Researchers at the Korea Advanced Institute of Science and Technology (KAIST) developed an inference control technology to suppress AI hallucinations [1].

This advancement addresses a critical failure in artificial intelligence where models generate plausible but false responses. These errors frequently occur when an AI encounters conflicting visual and auditory cues, leading the system to misinterpret reality [1].

The research team, which includes Jung Sang‑yoon from the KAIST Department of Electrical and Electronic Engineering, created a system that assigns weights to different sensory inputs [1]. By prioritizing the more reliable modality, the AI can ignore misleading data that would otherwise trigger a hallucination [1].

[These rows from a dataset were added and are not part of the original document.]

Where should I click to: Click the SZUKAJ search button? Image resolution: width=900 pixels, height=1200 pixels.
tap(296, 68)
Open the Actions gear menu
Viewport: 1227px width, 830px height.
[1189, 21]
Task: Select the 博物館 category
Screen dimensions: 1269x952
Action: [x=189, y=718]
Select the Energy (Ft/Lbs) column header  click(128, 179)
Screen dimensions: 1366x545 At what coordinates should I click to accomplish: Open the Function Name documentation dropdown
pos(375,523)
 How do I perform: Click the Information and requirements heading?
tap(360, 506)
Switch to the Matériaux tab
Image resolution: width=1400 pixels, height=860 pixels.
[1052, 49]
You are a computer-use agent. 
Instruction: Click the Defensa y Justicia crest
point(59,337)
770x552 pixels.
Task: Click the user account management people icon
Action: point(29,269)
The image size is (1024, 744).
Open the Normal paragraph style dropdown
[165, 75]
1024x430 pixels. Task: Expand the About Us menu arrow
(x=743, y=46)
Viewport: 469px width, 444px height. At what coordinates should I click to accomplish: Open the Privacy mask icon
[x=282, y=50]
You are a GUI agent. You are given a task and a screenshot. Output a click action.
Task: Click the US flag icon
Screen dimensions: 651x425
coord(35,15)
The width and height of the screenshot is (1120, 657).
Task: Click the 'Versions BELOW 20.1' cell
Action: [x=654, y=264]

AI hallucination is described as an error phenomenon where the system provides information that is different from the facts or does not exist, yet presents it as if it were true [1]. The KAIST technology attempts to solve this by evaluating which sensor is most appropriate for the current context before processing the information [1].

Jung Sang‑yoon said the system considers which sense should be used first and then utilizes the senses accordingly. He said the technology thinks about which sensor is best to use at the moment and then applies it [1].

This method allows the AI to resolve contradictions between what it "sees" and what it "hears." By dynamically adjusting the importance of each input, the model reduces the likelihood of creating a false narrative based on an unreliable sensory stream [1].

AI hallucination is described as an error phenomenon where the system provides information that is different from the facts.

The ability to weigh sensory modalities suggests a shift toward more biologically inspired AI processing. By mimicking how humans prioritize certain senses over others in conflicting environments, this technology could improve the reliability of multimodal AI in real-world applications such as robotics and autonomous systems where sensory noise is common.